-- begin Rows --
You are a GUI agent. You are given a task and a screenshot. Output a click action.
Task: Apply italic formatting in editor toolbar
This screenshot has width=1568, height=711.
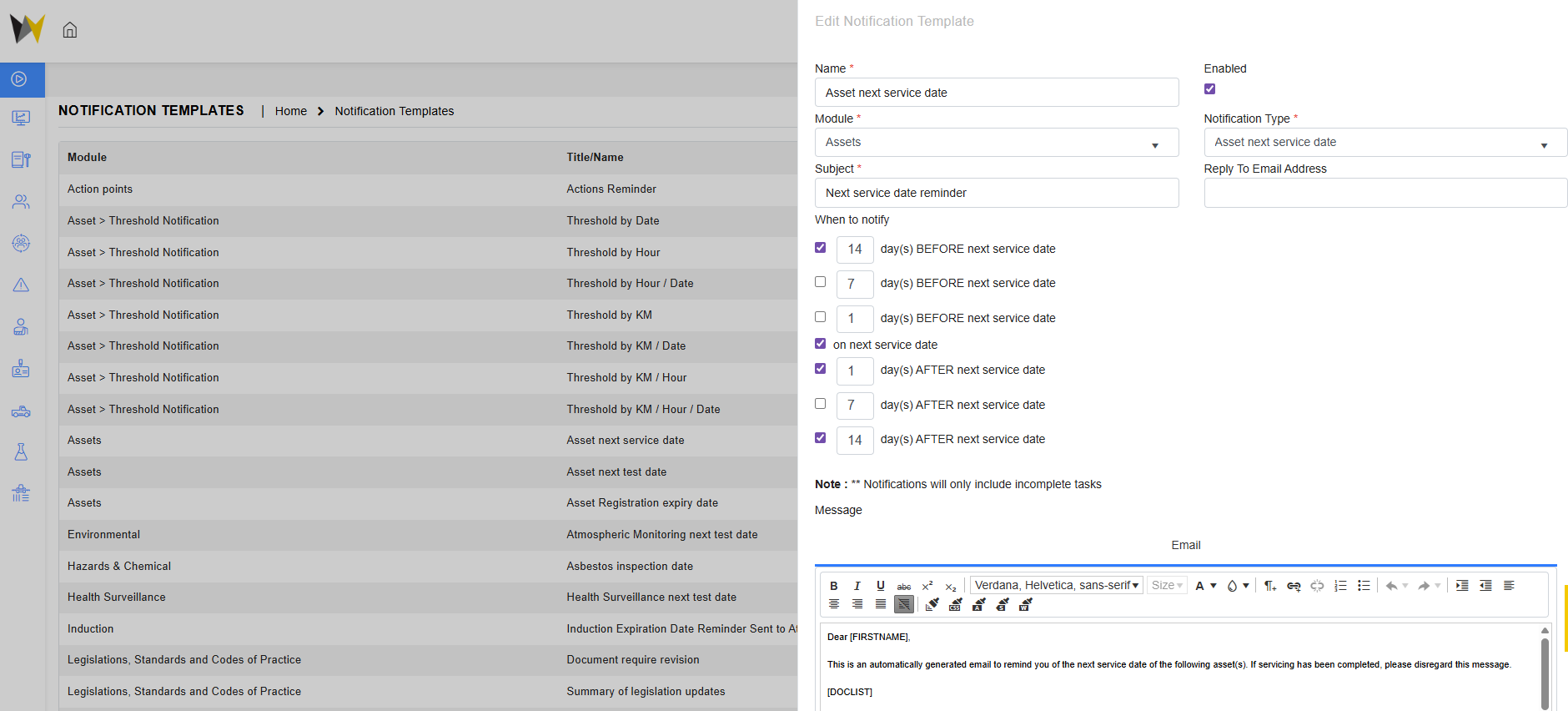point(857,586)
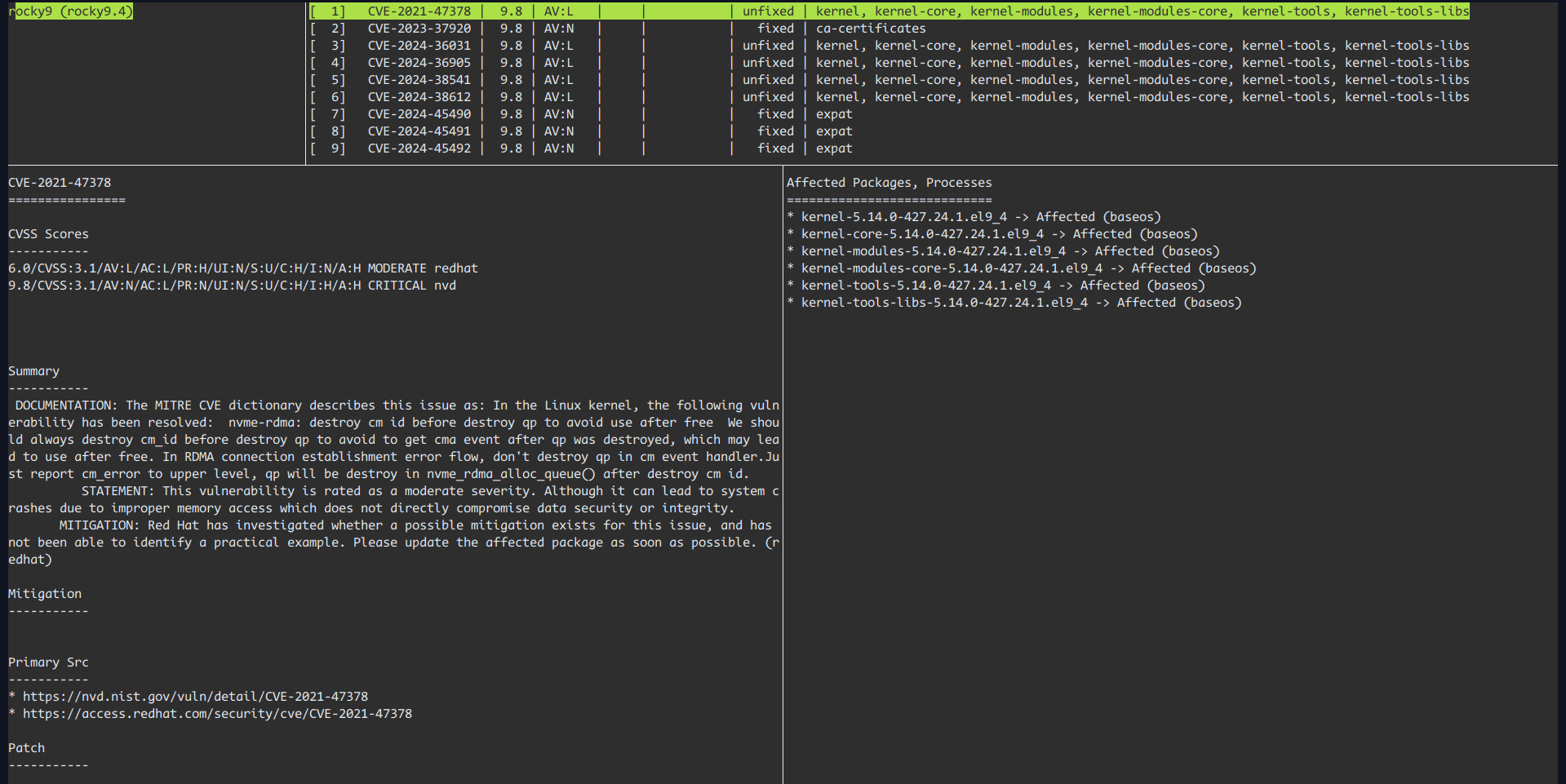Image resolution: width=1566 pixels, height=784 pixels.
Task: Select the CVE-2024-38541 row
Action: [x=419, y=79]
-- end Rows --
-- begin Rows --
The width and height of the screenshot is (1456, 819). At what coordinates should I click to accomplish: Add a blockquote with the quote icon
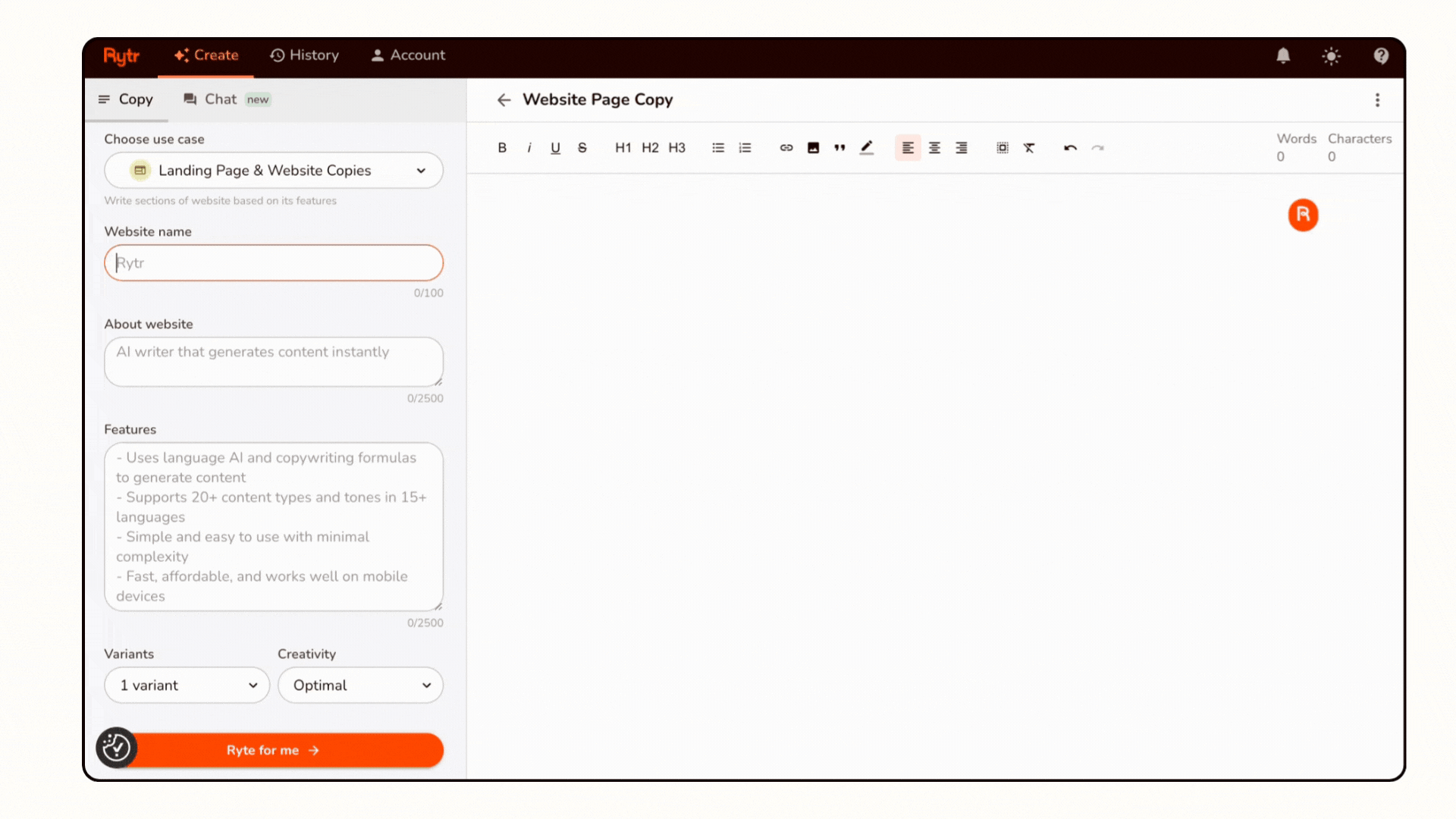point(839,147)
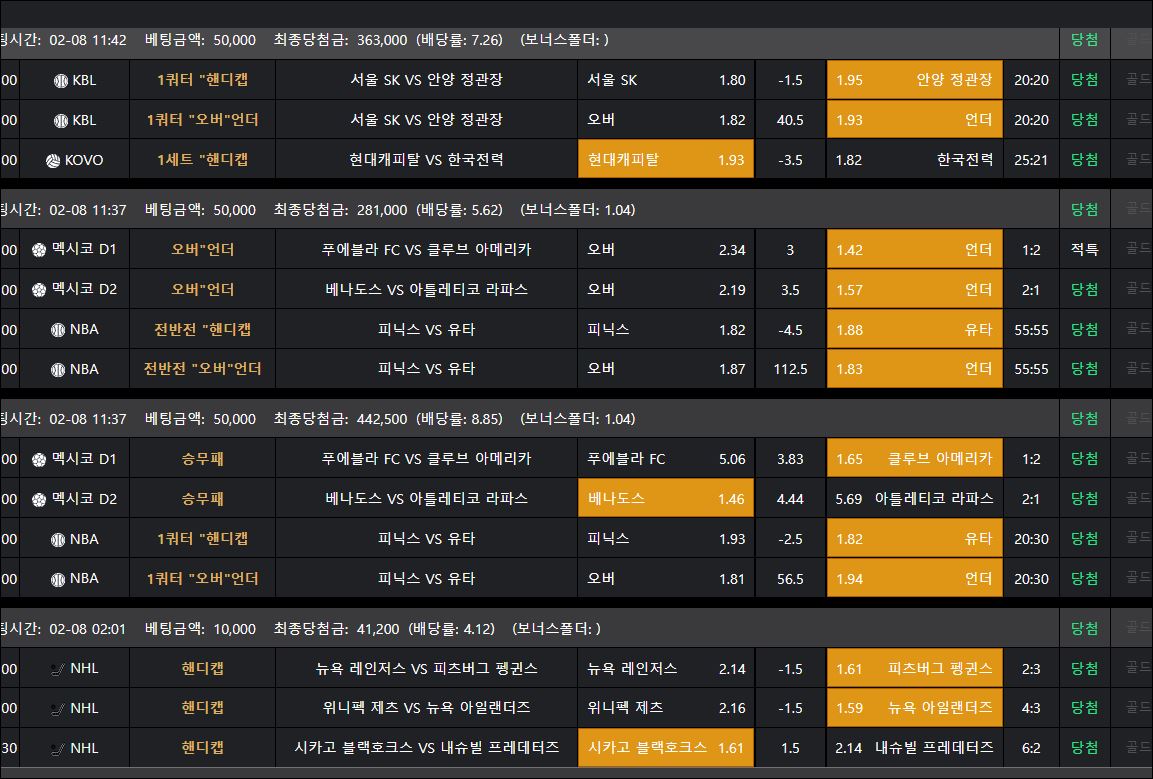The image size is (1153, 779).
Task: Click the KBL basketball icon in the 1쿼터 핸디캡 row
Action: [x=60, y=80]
-- end Rows --
-- begin Rows --
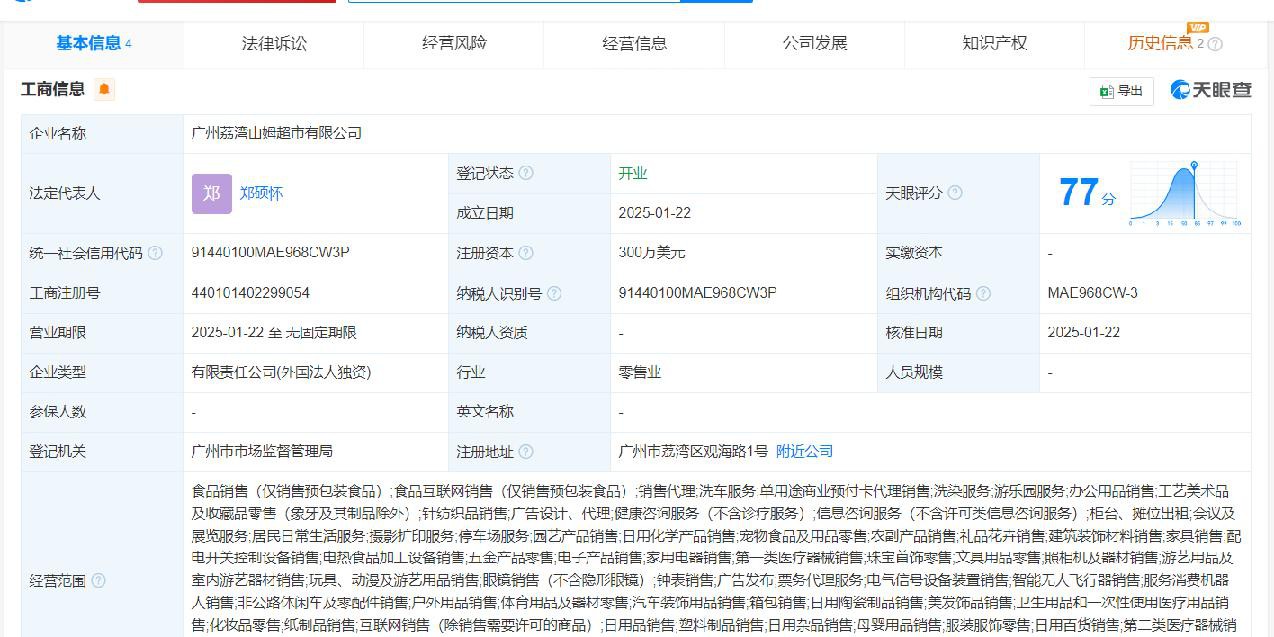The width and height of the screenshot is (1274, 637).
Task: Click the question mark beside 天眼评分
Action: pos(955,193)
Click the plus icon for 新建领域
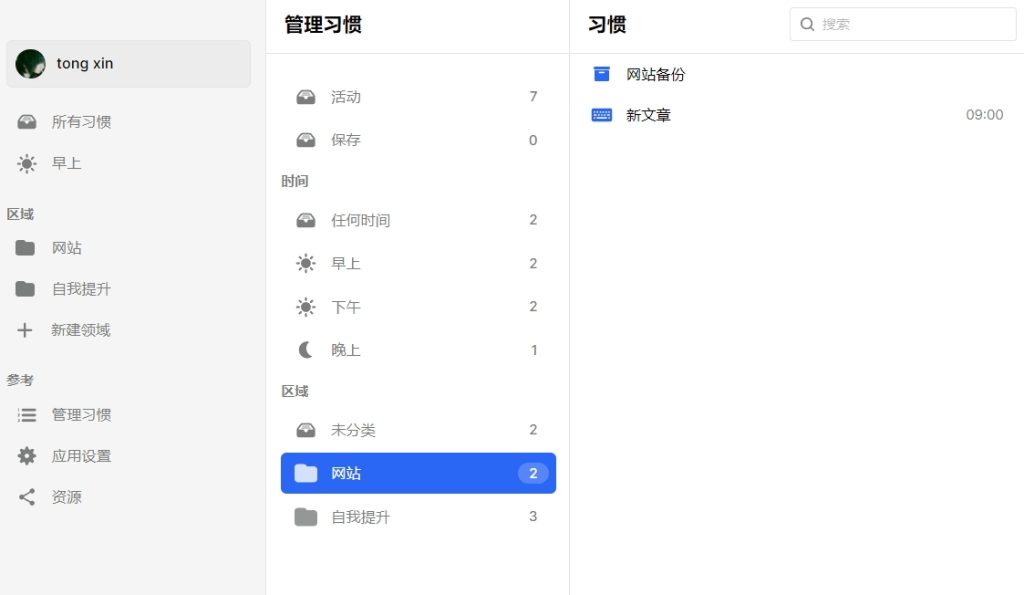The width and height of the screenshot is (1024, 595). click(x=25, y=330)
-- end Rows --
* Request: Reproduce the material above word for word, starting with the line that contains "You are a GUI" and going on through the line that contains "Action: [x=419, y=79]". Leave the pictures out.

* Reply:
You are a GUI agent. You are given a task and a screenshot. Output a click action.
Task: Apply italic formatting in editor toolbar
This screenshot has width=1568, height=711.
point(857,586)
Image resolution: width=1566 pixels, height=784 pixels.
Task: Select the CVE-2024-38541 row
Action: [x=419, y=79]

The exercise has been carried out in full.